**EXERCISE OBJECTIVE**
Only lines holding "node" are needed; copy each of them from the data below.

**DATA TO USE**
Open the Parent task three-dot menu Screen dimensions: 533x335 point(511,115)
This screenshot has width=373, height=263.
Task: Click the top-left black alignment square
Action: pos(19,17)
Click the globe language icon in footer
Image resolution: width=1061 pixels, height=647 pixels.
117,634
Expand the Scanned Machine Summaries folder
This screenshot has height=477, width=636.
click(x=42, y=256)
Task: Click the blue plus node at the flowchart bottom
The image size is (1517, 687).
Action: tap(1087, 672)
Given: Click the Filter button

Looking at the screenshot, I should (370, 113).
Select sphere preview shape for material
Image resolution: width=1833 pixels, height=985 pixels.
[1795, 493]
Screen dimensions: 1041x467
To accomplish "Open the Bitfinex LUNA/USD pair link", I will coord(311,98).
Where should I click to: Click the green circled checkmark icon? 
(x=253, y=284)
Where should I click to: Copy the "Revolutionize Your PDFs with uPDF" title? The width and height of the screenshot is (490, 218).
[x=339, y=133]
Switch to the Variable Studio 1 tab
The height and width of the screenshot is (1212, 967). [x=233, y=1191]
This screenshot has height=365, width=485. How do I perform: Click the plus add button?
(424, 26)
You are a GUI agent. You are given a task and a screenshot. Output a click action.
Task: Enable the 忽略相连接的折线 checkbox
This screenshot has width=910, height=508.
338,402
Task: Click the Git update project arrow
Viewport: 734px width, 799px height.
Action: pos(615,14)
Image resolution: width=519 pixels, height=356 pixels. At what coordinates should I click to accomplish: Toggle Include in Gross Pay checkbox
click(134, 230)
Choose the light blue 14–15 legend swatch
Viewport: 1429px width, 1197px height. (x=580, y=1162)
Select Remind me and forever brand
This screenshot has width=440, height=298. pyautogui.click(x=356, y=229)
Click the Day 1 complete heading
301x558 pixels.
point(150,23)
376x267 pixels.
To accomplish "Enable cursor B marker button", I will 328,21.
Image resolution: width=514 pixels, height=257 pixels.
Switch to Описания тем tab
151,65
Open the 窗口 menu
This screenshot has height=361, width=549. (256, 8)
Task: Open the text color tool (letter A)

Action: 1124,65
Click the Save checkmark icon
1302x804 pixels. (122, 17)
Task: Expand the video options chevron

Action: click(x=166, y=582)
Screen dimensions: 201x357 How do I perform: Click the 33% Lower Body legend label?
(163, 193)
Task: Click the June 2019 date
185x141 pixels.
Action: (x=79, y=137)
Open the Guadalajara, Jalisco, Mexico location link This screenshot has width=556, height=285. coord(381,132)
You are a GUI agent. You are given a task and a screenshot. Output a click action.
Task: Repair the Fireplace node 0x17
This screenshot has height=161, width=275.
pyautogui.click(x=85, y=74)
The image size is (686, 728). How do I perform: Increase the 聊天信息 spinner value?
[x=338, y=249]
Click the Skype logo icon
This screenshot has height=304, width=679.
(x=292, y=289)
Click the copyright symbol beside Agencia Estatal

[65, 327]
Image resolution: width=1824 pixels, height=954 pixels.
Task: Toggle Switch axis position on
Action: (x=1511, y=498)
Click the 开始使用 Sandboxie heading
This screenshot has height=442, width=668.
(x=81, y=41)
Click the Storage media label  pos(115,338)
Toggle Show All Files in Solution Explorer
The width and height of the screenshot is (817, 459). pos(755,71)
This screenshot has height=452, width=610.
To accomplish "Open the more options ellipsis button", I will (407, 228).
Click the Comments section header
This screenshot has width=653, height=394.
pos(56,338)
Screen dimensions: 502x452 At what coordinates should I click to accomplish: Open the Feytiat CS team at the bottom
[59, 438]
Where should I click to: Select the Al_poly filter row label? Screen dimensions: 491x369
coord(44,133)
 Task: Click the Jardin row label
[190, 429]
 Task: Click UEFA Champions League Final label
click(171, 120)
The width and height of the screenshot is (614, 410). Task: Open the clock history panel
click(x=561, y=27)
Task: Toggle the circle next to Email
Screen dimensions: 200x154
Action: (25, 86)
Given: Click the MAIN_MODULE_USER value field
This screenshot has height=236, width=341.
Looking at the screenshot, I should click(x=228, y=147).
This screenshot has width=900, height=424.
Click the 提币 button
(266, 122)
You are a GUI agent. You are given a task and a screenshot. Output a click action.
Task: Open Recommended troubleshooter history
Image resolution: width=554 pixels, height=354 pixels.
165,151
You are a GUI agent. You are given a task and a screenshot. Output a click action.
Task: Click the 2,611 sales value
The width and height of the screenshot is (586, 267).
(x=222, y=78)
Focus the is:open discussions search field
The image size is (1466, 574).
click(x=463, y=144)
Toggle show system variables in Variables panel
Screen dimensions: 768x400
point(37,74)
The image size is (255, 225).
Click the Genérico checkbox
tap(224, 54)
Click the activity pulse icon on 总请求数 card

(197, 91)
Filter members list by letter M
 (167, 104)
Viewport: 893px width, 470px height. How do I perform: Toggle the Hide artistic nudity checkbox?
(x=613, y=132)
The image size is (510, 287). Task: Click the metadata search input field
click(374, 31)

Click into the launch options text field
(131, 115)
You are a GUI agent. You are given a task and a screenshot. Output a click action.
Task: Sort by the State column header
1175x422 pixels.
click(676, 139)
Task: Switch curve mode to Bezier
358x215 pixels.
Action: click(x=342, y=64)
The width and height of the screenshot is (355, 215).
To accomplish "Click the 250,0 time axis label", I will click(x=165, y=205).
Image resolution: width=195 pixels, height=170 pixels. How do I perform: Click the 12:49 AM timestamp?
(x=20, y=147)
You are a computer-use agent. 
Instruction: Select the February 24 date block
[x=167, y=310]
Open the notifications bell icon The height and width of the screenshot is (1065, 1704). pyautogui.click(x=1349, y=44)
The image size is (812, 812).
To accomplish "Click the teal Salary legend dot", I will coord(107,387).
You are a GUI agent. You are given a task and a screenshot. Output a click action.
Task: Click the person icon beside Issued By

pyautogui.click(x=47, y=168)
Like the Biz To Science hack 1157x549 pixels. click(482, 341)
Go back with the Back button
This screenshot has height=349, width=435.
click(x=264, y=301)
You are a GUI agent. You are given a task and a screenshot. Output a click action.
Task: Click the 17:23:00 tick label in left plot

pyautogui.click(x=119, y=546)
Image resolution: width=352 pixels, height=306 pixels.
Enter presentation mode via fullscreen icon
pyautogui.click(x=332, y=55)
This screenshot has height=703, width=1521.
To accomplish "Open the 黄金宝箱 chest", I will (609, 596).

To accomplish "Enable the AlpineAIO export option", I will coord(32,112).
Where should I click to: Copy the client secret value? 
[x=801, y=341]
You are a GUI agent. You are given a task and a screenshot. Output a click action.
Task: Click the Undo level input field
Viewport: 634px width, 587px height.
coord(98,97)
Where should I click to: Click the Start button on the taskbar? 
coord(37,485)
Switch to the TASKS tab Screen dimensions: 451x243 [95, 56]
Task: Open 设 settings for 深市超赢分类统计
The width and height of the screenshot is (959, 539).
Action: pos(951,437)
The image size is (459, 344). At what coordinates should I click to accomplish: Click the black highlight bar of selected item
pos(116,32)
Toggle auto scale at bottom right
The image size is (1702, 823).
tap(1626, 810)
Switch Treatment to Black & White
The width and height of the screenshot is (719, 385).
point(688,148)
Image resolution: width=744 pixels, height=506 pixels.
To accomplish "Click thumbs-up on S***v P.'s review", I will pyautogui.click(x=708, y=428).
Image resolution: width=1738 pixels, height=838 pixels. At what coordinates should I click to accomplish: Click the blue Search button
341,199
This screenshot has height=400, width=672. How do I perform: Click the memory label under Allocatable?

**WRITTEN SOLUTION**
Task: Click the blue plus node at the flowchart bottom
Task: Repair the Fireplace node 0x17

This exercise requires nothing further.